(What needs to be done)
Copy all records verbatim, images excluded.

(Dataset excerpts)
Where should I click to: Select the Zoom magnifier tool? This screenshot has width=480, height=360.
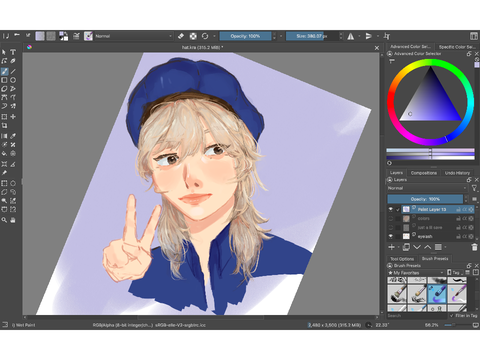point(4,220)

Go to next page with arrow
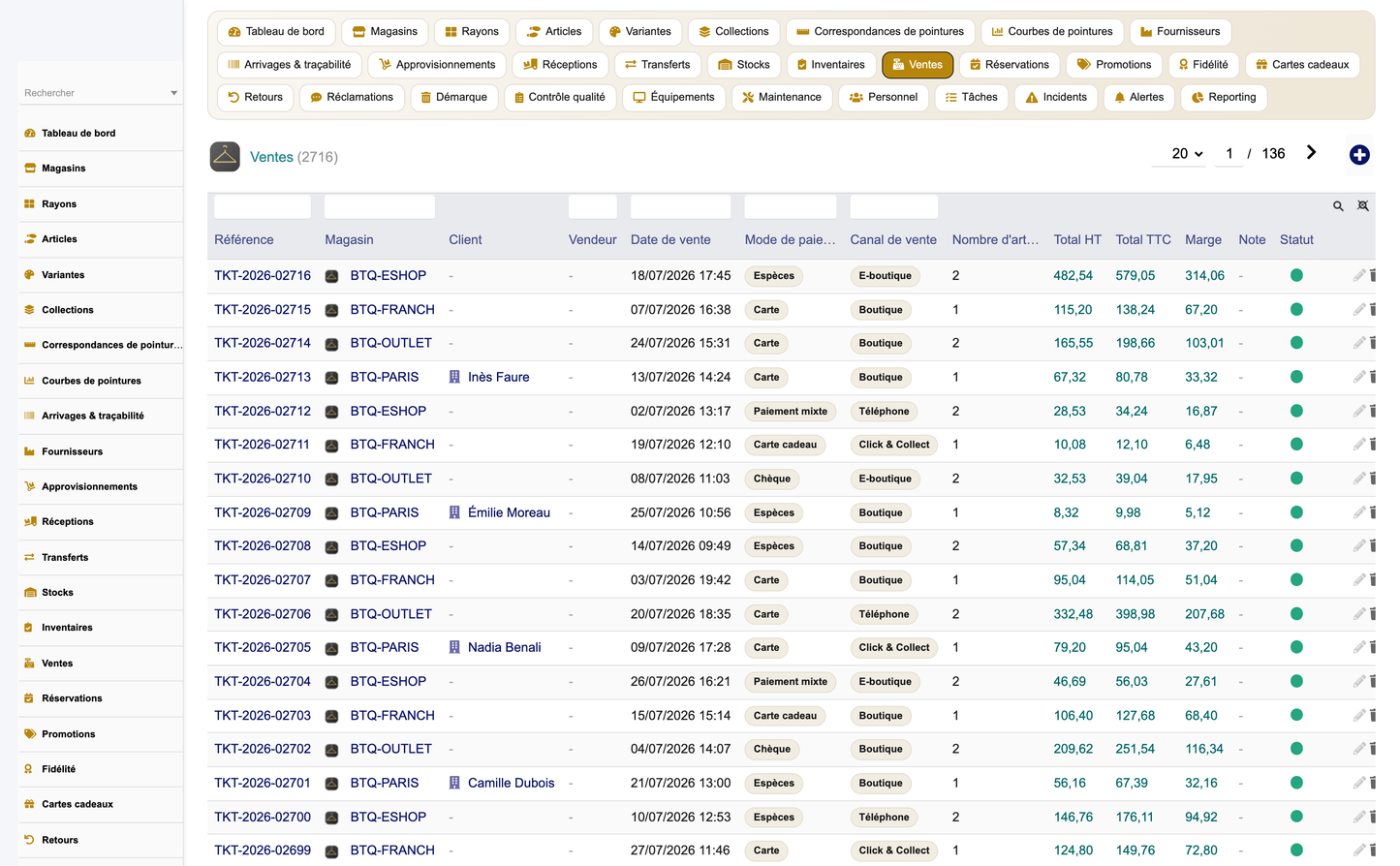click(x=1311, y=152)
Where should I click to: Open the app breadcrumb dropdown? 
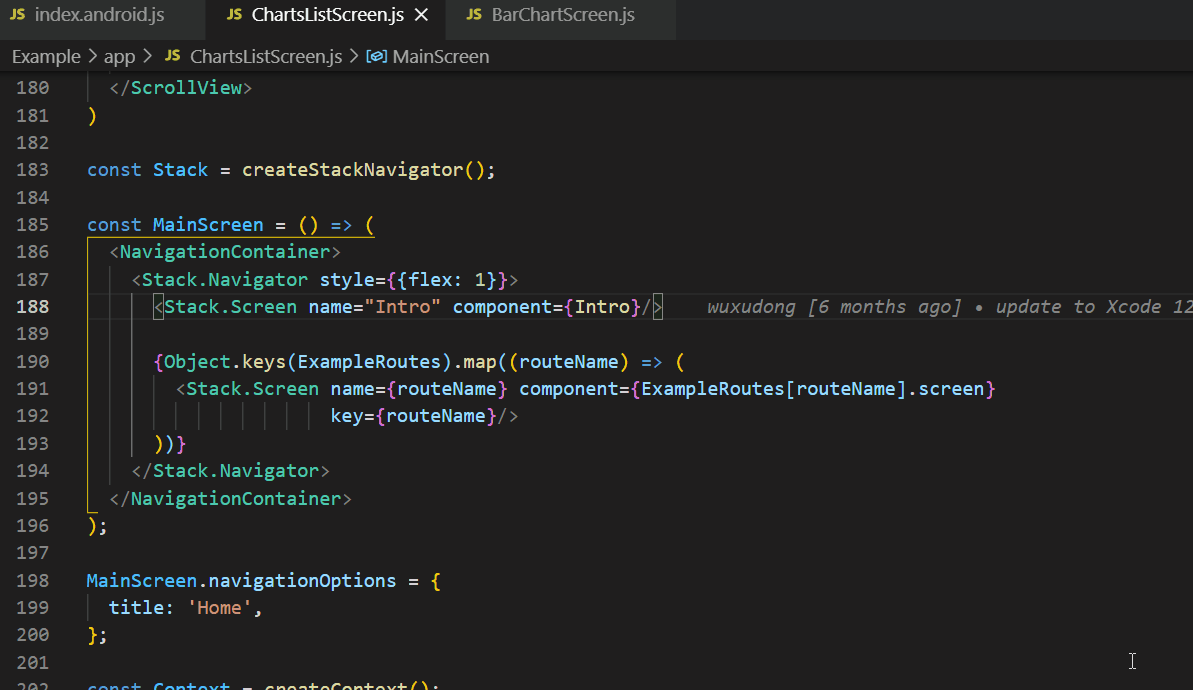[x=119, y=56]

(Response to the exercise)
Where should I click to: Select the Zoom magnifier tool? This screenshot has width=480, height=360.
point(4,220)

Go to next page with arrow
click(x=1311, y=152)
Where should I click to: Open the app breadcrumb dropdown? 
[x=119, y=56]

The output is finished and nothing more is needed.